EXERCICE
Pouvez-vous recopier à l'identique le passage de l'extrait sur Jean Vaquié qui commence par les mots contenant « Contrairement à Couvert, la » et se termine par « liturgique de 1969. » ?

TEXTE SOURCE
——
Pour ceux qui n'y comprennent rien, il faut remonter ici
Partie 1 : l’auteur et ses maîtres à penser
Né en 1911, Jean Vaquié est l’autre figure de proue de la société Barruel. Les éléments biographiques à son sujet existent en très petit nombre. Il aurait été tout d’abord officier puis résistant dans le réseau de l’abbé Lapouge, probablement encore officier après la guerre. A-t-il fait l’Indochine ou l’Algérie ? Probablement pas ; cela aurait fait de lui un bien vieux soldat. Mais la communauté d’idées avec celles que propageait la Cité Catholique à la fin des années cinquante est bien réelle, qui trouvait dans les milieux militaires ex-résistants un écho considérable avec ses concepts de subversion, d’action psychologique et de combat pour l’ordre. Les éditions de Chiré, qui publièrent Vaquié, publièrent aussi Château-Jobert. Vaquié fait ensuite une deuxième carrière comme visiteur médical dans un laboratoire pharmaceutique et part vraisemblablement à la retraite vers 1975. Des revues intégristes dont « Lecture et Tradition » publient ses articles dans le courant des années 80 qui prennent souvent la forme de traités structurés. Il donne également quelques recensions de livres « amis ». Je sais aussi par des amis communs qu’il était lefevriste. Il meurt en 1992 à Lyon.
Contrairement à Couvert, la plupart de ses textes n’ont pas paru en librairie. Ils ont circulé sous le manteau, avec un certain succès, bien avant d’être imprimés dans Lecture et Tradition ou Monde et Vie, dans des fascicules de l’Action Familiale et Scolaire (un clone de la Cité Catholique encore plus intégriste), dans les bulletins de la Société Augustin Barruel et probablement ailleurs encore. Vaquié est l’homme de deux livres à proprement parler, Bénédictions et Malédictions, un catalogue des « révélations privées » avec opinion de l’auteur, et La Révolution Liturgique, une critique précoce et acerbe de la constitution Sacrosanctum Concilium. Il est également l’auteur d’un charcutage en règle des Institutions Liturgiques de dom Guéranger, réduites de trois volumes à un seul à des fins de propagande contre la réforme liturgique de 1969.
——
DONNÉES PRÉSENTÉES

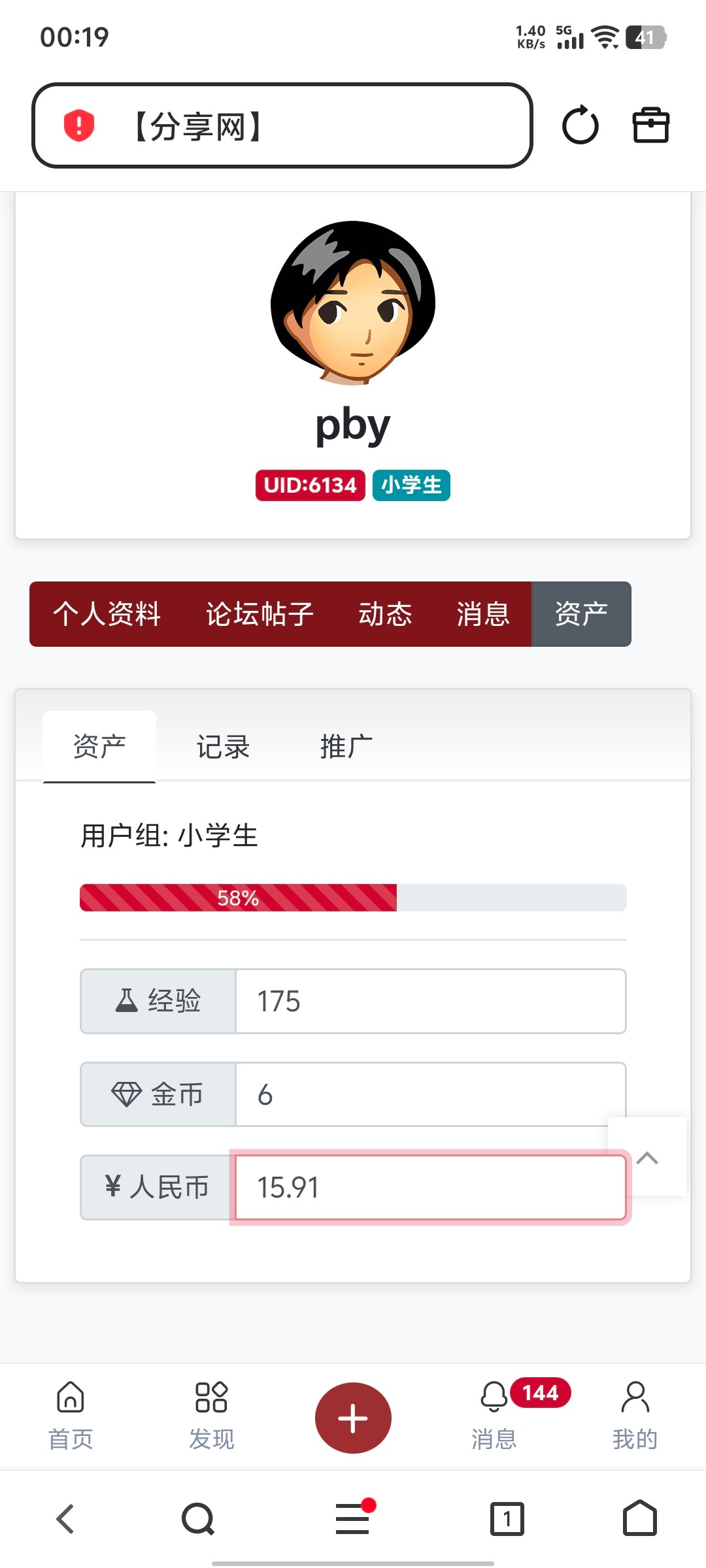
Task: Reload the page with refresh icon
Action: coord(580,125)
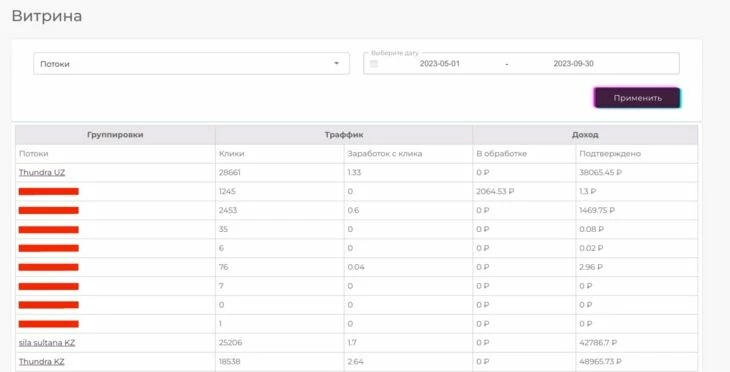Image resolution: width=730 pixels, height=372 pixels.
Task: Click redacted stream with 76 clicks
Action: click(x=48, y=267)
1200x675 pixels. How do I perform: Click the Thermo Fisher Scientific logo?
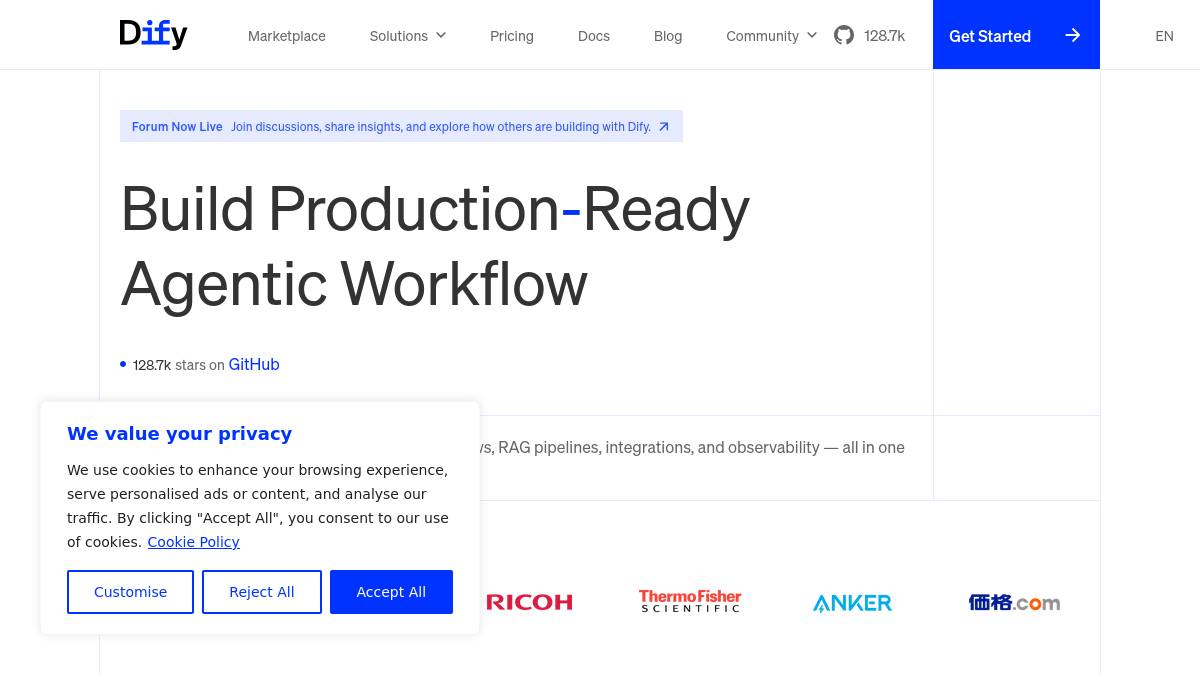pyautogui.click(x=690, y=601)
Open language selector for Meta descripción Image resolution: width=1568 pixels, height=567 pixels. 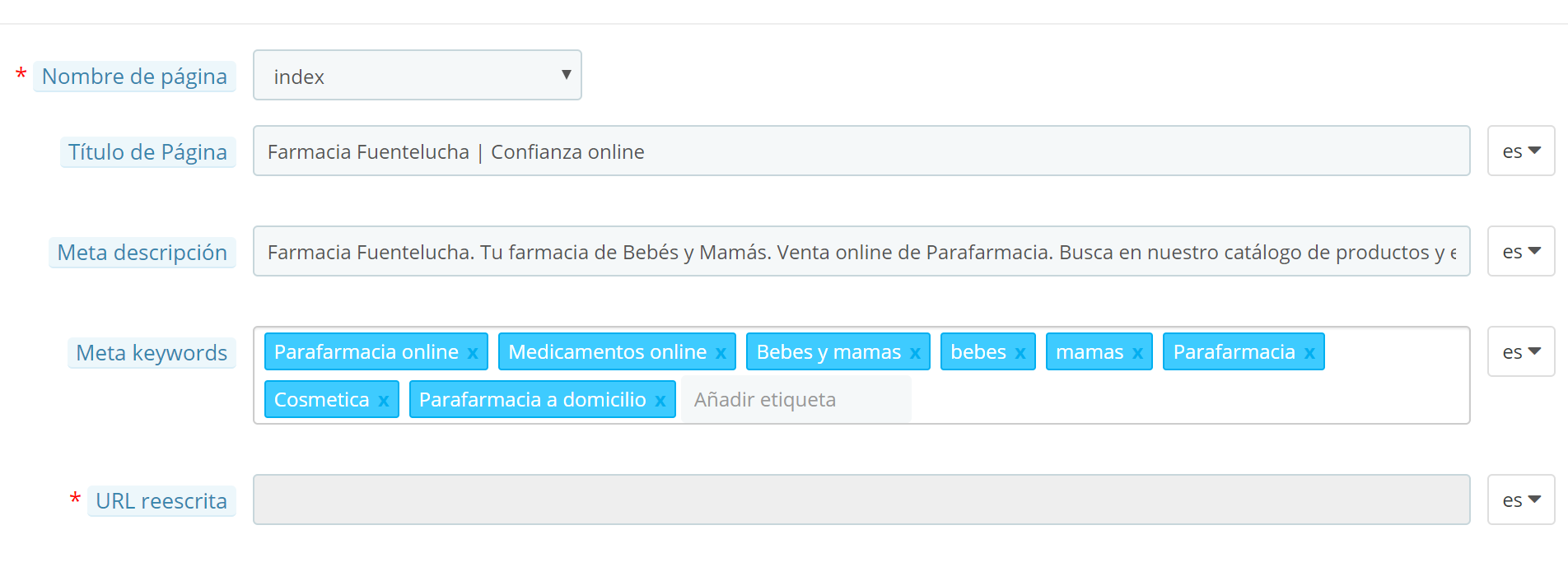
——
CORRIGÉ
Contrairement à Couvert, la plupart de ses textes n’ont pas paru en librairie. Ils ont circulé sous le manteau, avec un certain succès, bien avant d’être imprimés dans Lecture et Tradition ou Monde et Vie, dans des fascicules de l’Action Familiale et Scolaire (un clone de la Cité Catholique encore plus intégriste), dans les bulletins de la Société Augustin Barruel et probablement ailleurs encore. Vaquié est l’homme de deux livres à proprement parler, Bénédictions et Malédictions, un catalogue des « révélations privées » avec opinion de l’auteur, et La Révolution Liturgique, une critique précoce et acerbe de la constitution Sacrosanctum Concilium. Il est également l’auteur d’un charcutage en règle des Institutions Liturgiques de dom Guéranger, réduites de trois volumes à un seul à des fins de propagande contre la réforme liturgique de 1969.